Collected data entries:
-*-

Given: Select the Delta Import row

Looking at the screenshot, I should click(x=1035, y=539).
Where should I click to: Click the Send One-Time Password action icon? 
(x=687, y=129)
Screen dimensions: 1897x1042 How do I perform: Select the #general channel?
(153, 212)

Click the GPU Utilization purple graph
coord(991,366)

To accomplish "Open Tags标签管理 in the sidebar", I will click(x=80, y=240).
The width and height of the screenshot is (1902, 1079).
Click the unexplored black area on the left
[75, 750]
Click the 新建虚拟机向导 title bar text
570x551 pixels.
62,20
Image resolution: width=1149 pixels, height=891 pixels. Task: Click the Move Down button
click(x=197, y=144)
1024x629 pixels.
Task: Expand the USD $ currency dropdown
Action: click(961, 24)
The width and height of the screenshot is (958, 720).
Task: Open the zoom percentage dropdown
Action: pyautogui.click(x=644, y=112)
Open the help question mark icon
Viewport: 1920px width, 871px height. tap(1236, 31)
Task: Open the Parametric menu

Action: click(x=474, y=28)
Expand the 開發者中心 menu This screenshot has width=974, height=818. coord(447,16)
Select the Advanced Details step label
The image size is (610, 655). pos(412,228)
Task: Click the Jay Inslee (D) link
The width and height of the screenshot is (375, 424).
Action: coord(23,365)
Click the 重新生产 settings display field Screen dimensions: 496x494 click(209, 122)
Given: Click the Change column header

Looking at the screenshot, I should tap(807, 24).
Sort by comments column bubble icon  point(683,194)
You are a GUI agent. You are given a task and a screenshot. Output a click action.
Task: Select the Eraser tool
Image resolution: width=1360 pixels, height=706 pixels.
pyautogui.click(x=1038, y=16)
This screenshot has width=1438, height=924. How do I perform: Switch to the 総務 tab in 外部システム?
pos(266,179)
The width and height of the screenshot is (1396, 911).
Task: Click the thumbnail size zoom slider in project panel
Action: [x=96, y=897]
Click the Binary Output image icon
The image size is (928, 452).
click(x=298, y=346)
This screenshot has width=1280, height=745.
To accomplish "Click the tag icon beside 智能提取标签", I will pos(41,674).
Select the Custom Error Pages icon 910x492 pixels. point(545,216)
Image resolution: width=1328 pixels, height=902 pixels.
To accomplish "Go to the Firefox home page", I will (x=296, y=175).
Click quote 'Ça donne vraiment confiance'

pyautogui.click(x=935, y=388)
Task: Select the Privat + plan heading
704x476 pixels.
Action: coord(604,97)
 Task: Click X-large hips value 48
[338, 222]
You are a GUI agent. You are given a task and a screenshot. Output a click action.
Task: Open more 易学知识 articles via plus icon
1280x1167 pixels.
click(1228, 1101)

-*-

Your instructions:
Check each line above for the word "will" and copy every line that has it.

Task response:
To accomplish "Open Tags标签管理 in the sidebar", I will click(x=80, y=240).
To accomplish "Click the tag icon beside 智能提取标签", I will pos(41,674).
To accomplish "Go to the Firefox home page", I will (x=296, y=175).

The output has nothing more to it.